• **Activity**: Copy out each line of the entries below in which the string "computer" appears.

• **Material provided**:

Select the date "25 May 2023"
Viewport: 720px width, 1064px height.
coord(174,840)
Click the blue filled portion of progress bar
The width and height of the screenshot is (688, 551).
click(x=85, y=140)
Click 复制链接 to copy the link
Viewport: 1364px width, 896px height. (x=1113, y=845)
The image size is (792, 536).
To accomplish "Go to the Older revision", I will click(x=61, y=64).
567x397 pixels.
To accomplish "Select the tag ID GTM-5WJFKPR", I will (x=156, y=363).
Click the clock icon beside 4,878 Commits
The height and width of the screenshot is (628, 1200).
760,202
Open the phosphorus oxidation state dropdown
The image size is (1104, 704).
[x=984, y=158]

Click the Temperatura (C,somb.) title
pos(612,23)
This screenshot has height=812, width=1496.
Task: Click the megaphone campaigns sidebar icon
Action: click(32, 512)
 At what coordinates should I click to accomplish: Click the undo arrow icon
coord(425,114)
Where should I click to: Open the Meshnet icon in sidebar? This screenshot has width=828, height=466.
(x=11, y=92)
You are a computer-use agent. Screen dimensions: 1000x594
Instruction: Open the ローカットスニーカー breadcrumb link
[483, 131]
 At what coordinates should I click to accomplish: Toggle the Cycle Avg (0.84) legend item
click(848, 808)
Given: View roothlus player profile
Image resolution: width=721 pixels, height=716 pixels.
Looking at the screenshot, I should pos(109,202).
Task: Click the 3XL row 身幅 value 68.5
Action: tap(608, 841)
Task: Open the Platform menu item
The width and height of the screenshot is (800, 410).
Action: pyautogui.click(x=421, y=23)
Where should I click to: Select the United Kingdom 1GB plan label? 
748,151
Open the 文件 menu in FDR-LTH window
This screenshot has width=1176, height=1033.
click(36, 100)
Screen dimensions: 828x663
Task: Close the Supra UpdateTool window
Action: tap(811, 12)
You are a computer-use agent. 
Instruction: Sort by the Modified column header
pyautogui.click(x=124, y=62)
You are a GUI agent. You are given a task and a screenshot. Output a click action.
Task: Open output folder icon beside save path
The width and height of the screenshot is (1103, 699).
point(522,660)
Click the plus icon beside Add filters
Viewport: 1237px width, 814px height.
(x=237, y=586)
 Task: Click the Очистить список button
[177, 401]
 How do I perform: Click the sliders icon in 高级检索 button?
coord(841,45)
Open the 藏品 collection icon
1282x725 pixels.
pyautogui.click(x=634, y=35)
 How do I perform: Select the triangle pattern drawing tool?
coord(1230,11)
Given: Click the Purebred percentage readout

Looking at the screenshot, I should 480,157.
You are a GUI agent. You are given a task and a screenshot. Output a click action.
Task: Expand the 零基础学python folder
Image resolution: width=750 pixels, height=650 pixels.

• **Task result**:
You are a computer-use agent. Screen dimensions: 1000x594
You are a computer-use agent. 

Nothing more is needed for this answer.